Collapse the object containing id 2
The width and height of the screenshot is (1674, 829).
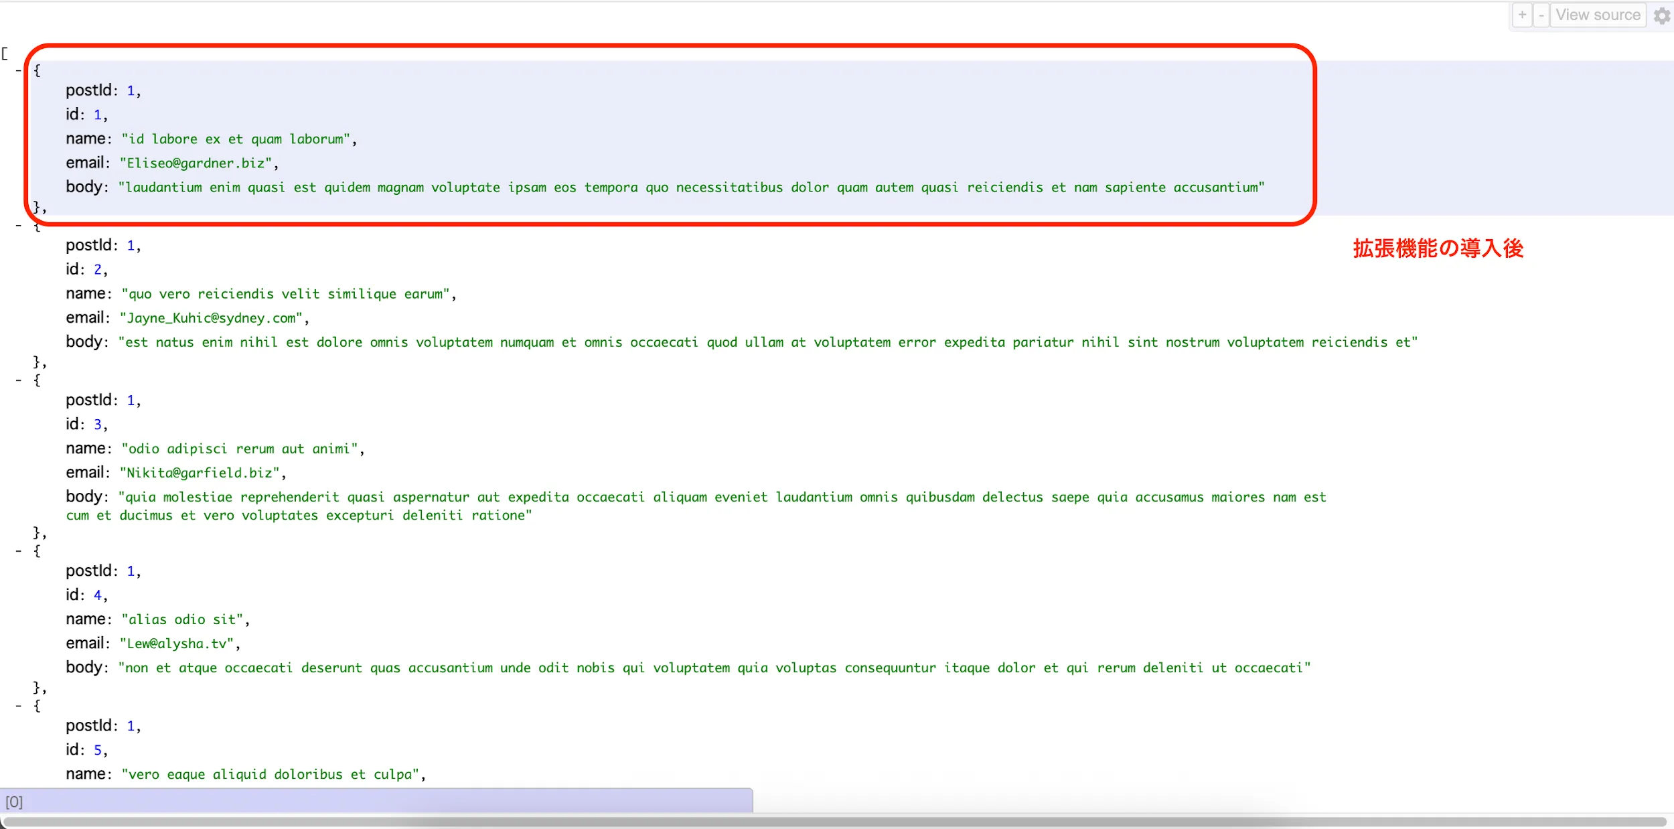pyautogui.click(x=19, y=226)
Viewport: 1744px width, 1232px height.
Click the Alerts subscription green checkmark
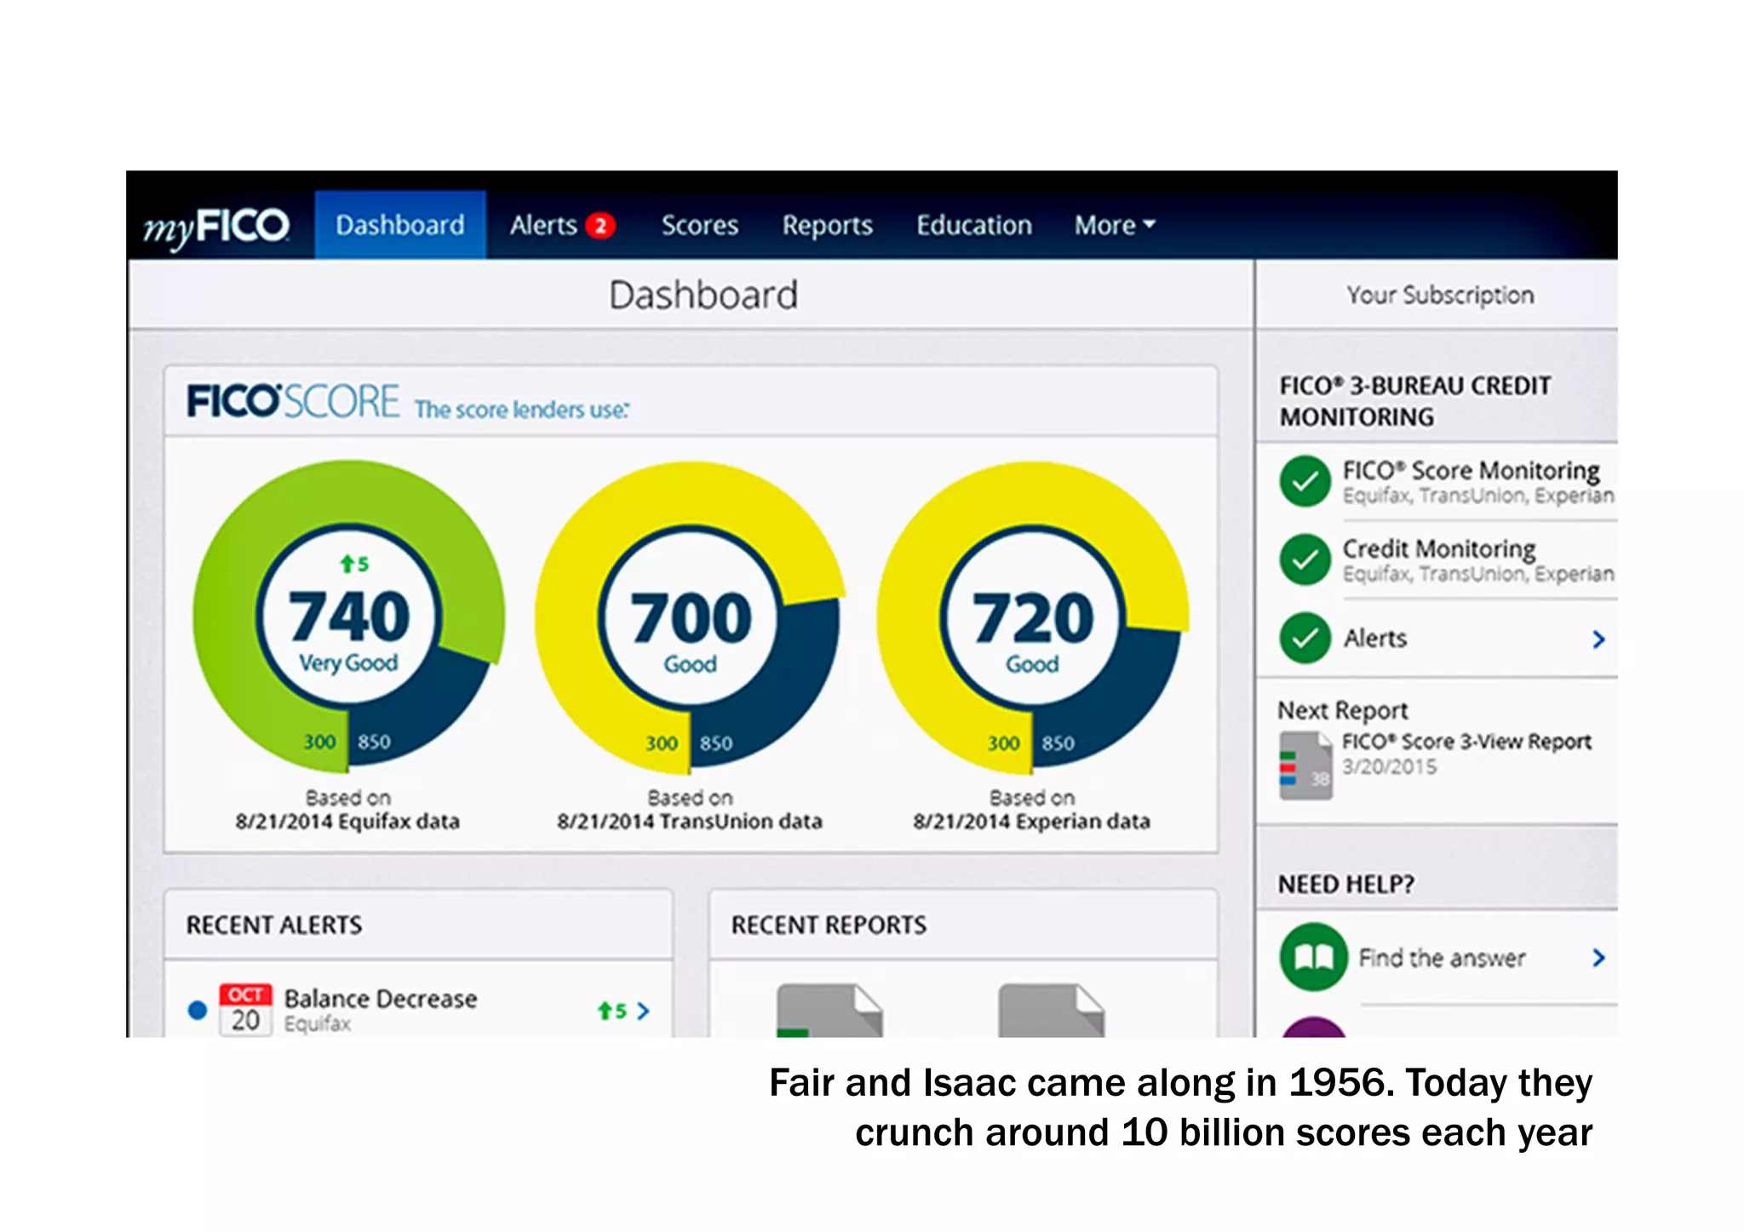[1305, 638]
-*-
#### Work item
The expected output is every record above, copied exactly, without pictures.

#### Solution
Collapse the object containing id 2
The width and height of the screenshot is (1674, 829).
pyautogui.click(x=19, y=226)
Viewport: 1744px width, 1232px height.
Click the Alerts subscription green checkmark
[1305, 638]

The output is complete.